I don’t think ACT ratepayers have any appetite for more money to be spent on sponsoring professional sporting teams.

I don’t think anyone realises how much money is given out already and information about how much is very difficult to access. And why do publicly funded universities see benefits to education by sponsoring professional teams?

Ben Roberts 8:27 am 03 Aug 18

The 80s were a special time for basketball, especially the Cannons. The start of tbeir demise occurred when they tried to copy the flashy teams like Brisbane but also that tbe players became less accessible before and after games, much like peofessional sport of today. Connection with community is critical to success. But a new Cannons - no.
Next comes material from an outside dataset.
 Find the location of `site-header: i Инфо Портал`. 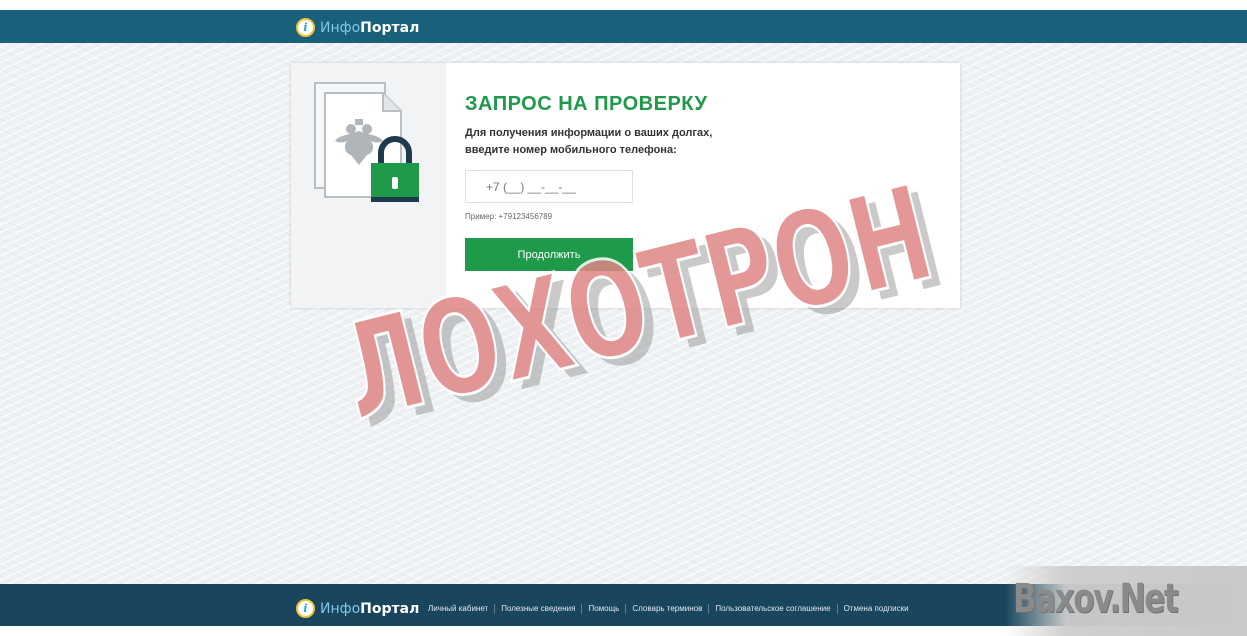

site-header: i Инфо Портал is located at coordinates (624, 26).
Gabriel Spacca 8:08 am 03 Aug 18

Unless they are a winning team they won’t attract the crowds. There’s a reason why the Cannons failed and it wasn’t because fans were flocking to the games.

John Moulis 7:35 am 03 Aug 18

My main memory of the Cannons involves a local supermarket chain calling itself Cannons at the same time as the team was riding high. At one of the games I asked one of the officials if the team owned the supermarkets or vice verca. “No” I was told, and they had been trying to get the owners to stop using the name without success. It reminds me of how a local driving school called itself Raiders Driving School at the same time the Raiders were winning their premierships.

Marc McCreadie 7:30 am 03 Aug 18

Similar to Tassie. Tickets to see the Tassie Devils play were impossible to get for a while there then the club died. Now they are attempting to create a new NBL Tassie team.